I can’t imagine that the Towson teacher education faculty are comfortable with so much reformer cash readily available for remaking Towson into some purchased reformer image. Consider Talbert’s “image” of public education as a “monopoly”:

Vince Talbert, an active angel and promoter of Ed-Tech, reacted to the PG (Prince George’s) Board’s proposal (that the school system owns the work created by its teachers using school system resources) by focusing on the monopolistic nature of the K-12 industry. According to Vince, “this is just another case of the public school system putting up barriers to innovation to protect the status quo.” Vince continues, “public schools are the only industry I know where the supplier is a monopoly and the customer (payer) is a monopoly and they are the same entity.” As Vince rhetorically asks, “how do we expect our schools to improve when there is no mechanism to raise the bar?” As the students who attend and are supposed to benefit from our public school system investment, Vince concludes, “we need to demand that our elected officials break up these monopolies so that market forces will drive improvement.”  [Emphasis added.]

Whenever I read of “market forces driving improvement,” I cannot help but think of the 2008 stock market plunge resulting from the “market drive” of deregulation and corporate greed. And my mind goes farther back, to 2001 and the Enron scandal.

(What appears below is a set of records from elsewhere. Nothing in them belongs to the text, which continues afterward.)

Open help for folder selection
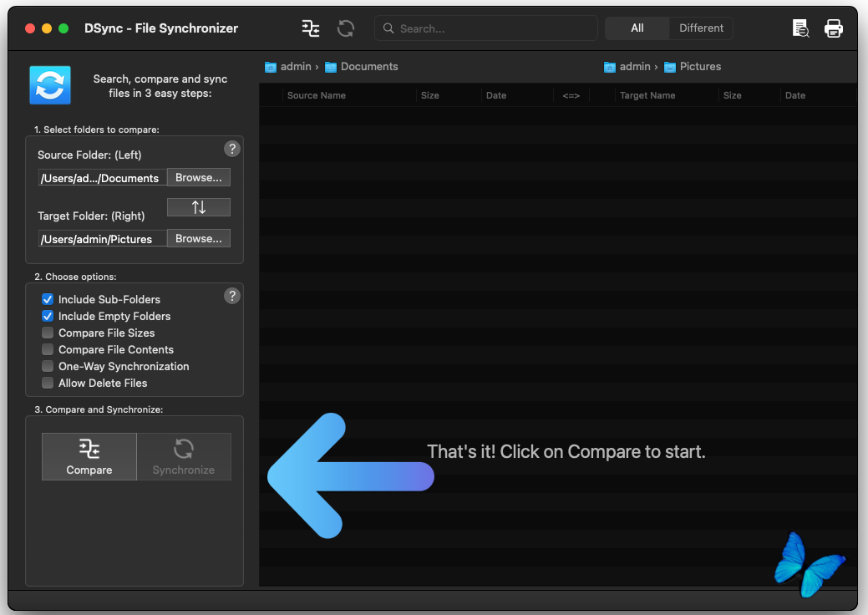Screen dimensions: 868x615 tap(232, 149)
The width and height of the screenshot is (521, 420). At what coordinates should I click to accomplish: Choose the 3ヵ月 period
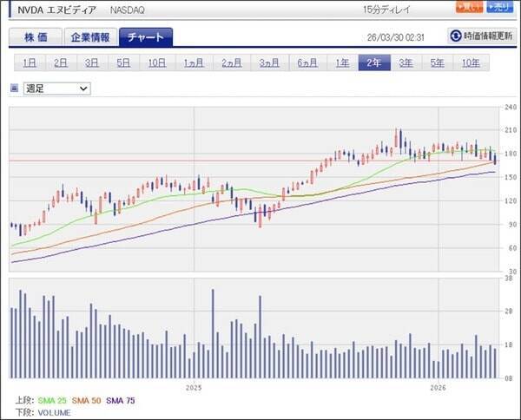268,62
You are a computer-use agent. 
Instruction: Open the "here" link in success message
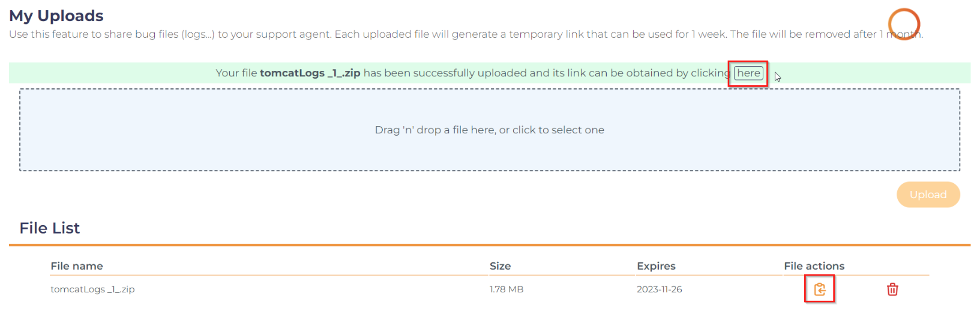coord(748,73)
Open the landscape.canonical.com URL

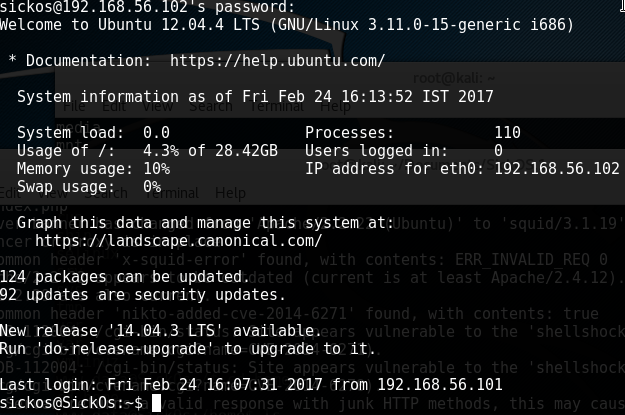178,240
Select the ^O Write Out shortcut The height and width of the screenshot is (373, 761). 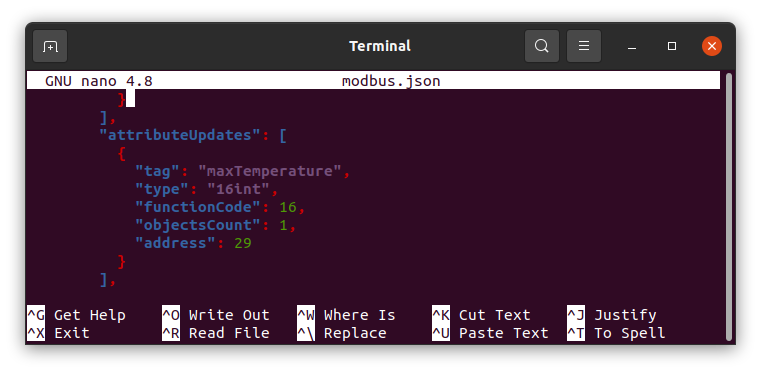pyautogui.click(x=216, y=315)
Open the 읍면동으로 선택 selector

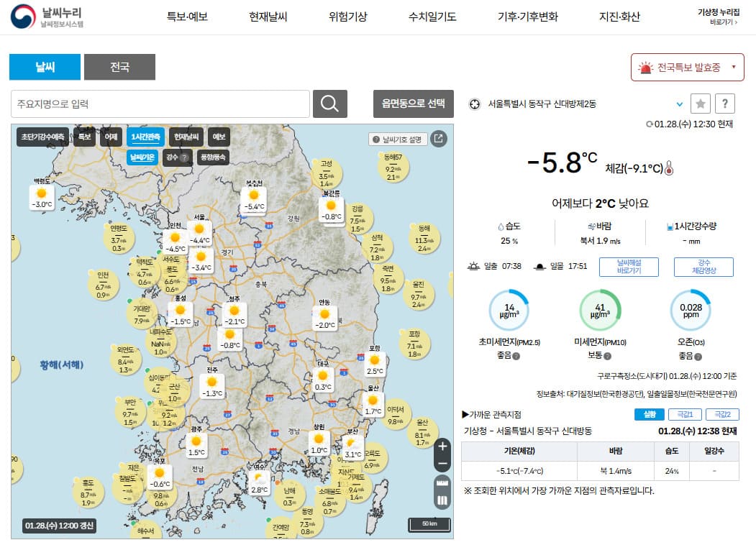[413, 104]
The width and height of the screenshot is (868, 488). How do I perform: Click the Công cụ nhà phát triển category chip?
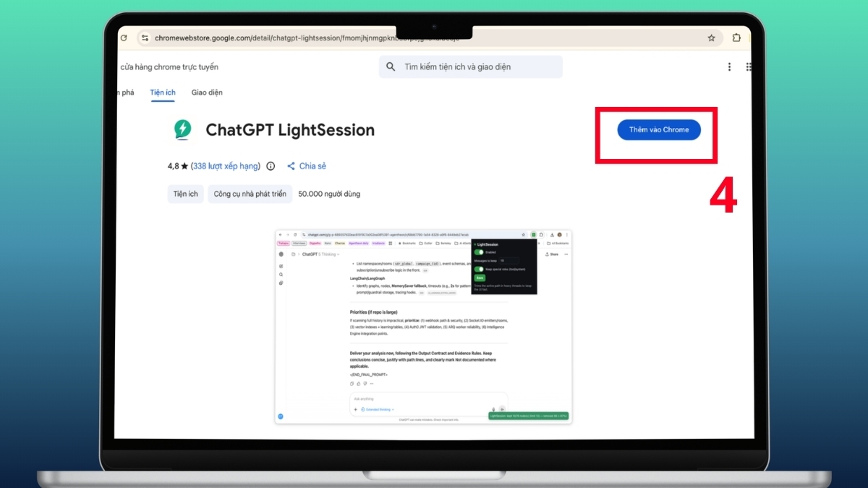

Business practices superimposed on public education must work since a businessman financing the effort believes it will. Never mind that business cannot seem to regulate itself.

Prior to Grasmick’s appointment, infamous reformer and former NCTQ advisory board member Michelle Rhee let slip about Grasmick’s desire to “reform” teacher training:

Several months after Nancy S. Grasmick left her job as state superintendent of schools, Michelle Rhee, the former schools chief in Washington, spoke in Baltimore and let a secret slip. She told the crowd at Joseph Meyerhoff Symphony Hall that Grasmick had said she wanted her next job to be helping to revamp the way teachers are prepared for the profession. Rhee, a hard-line education reformer, was pleased that Grasmick might help improve the training that Rhee thinks is so lacking in teacher colleges. [Emphasis added.] If Rhee is “pleased” with Grasmick, then one need not doubt Grasmick’s reformer bent.

According to Towson’s teacher preparation website, its teacher preparation program is National Council for the Accreditation of Teacher Education (NCATE) accredited. However, as of July 2013, NCATE has melded with the Teacher Education Accreditation Council (TEAC) to become the very reform-friendly Council for the Accreditation of Educator Preparation (CAEP).

Whether or not Towson actually “needs” reforming is irrelevant. Towson is in the reformer sights, and Grasmick has been placed there to make “reform” happen.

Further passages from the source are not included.